Forever Manchester began using the model in 2012 after austerity and the recession of 2008 made the traditional foundation model no longer viable. The foundation changed its name to Forever Manchester and moved its emphasis from grant giving to community building, helping local areas shape their own destiny rather than chase dwindling funds.

‘We did some good grantmaking but we were being led by the nose and had to work with defined sets of people and programmes’, Massey says. ‘We played it safe as many foundations do.’

He says that ABCD has helped Forever Manchester transform itself into a ‘community foundation for the 21st century’.

It now gives out less money but funds a greater number of organiations and the results so far are encouraging. Its first experiments in Oldham and Trafford led to dramatic increases in community activity with fifty community-led projects emerging in the first 18 months. One of the first residents to be engaged Lyndsey Ashworth is now a community builder herself at Forever Manchester and, in this New Start article, described how her life had been transformed by the programme. An evaluation report by CLES in 2014 found that every £1 spent by the foundation converts to over £5 in value and potential.

Some that argue that ABCD is too positive a programme, taking the emphasis on assets too far while not taking needs and entrenched inequalities seriously enough. As neighbourhood and communities blogger Kevin Harris says it risks being the ‘application of gloss’.

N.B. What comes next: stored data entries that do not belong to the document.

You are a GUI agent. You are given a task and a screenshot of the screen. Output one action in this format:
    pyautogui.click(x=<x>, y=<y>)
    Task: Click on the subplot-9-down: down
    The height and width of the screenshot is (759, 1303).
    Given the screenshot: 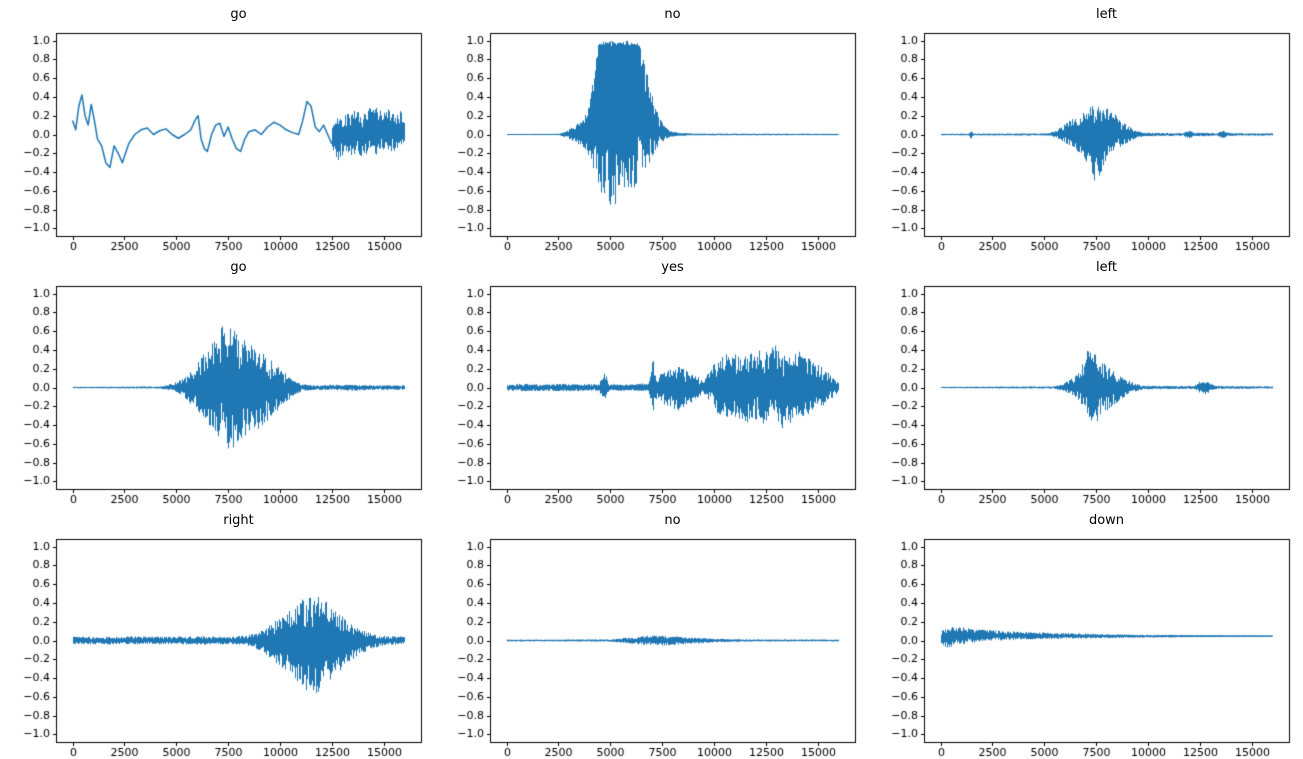 What is the action you would take?
    pyautogui.click(x=1085, y=632)
    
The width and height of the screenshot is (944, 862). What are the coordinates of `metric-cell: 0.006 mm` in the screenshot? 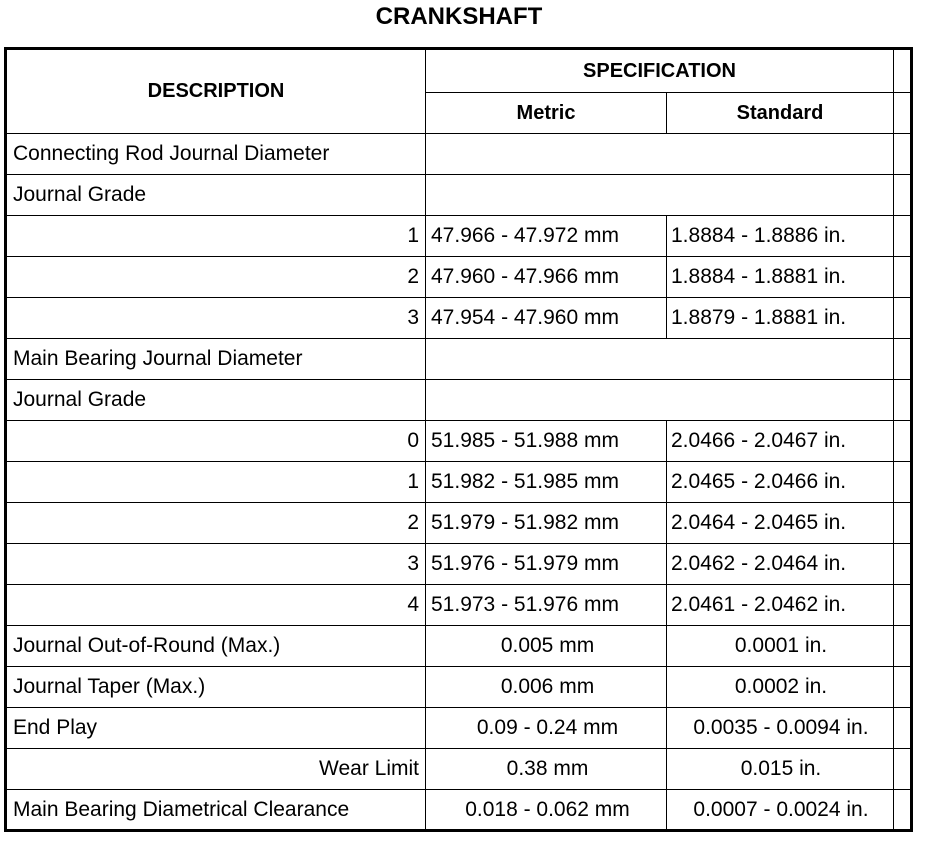 It's located at (546, 687).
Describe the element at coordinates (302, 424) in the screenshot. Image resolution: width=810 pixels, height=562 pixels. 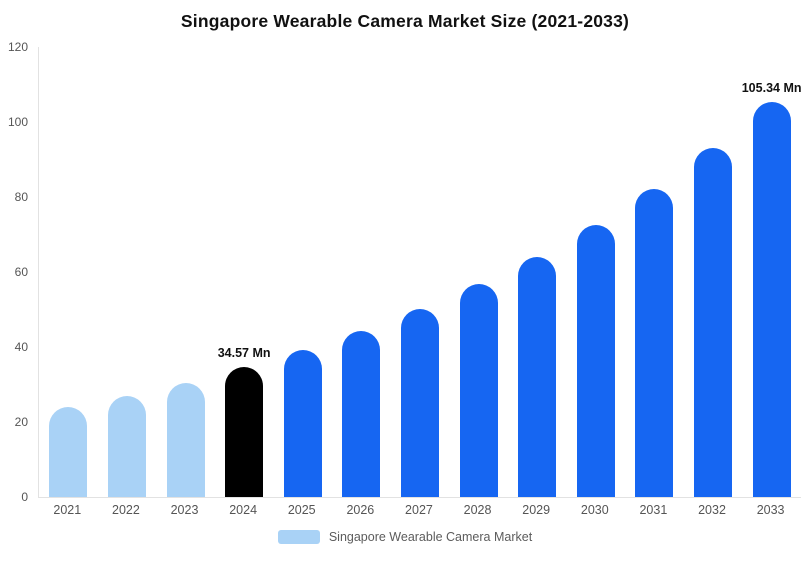
I see `bar-2025` at that location.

But community building co-ordinator at Forever Manchester Helen Smith says that focusing on assets does not mean they are naïve to need.

‘It’s the glass half full approach’, she says. ‘You can’t do something with air but you can do something with water. We know what the needs are in a place but we don’t want to start there.’

Back in Moston, community builders Helen and Lisa are on the high street having conversations with local traders and residents. They find a local man growing food on some waste ground to supply a local takeaway and discover a local traders group.

Their work is old-fashioned talking and knocking on doors, building up to a community plan, which it will create with the community for the next three years.

As funding for regeneration becomes ever constricted, ABCD goes beyond the money model to unearth more powerful resources within communities, and in doing so levels the balance of power.

As Massey says: ‘The nurturing of communities is our cause and something to be passionate about. There’s no “us and them”. Just us.’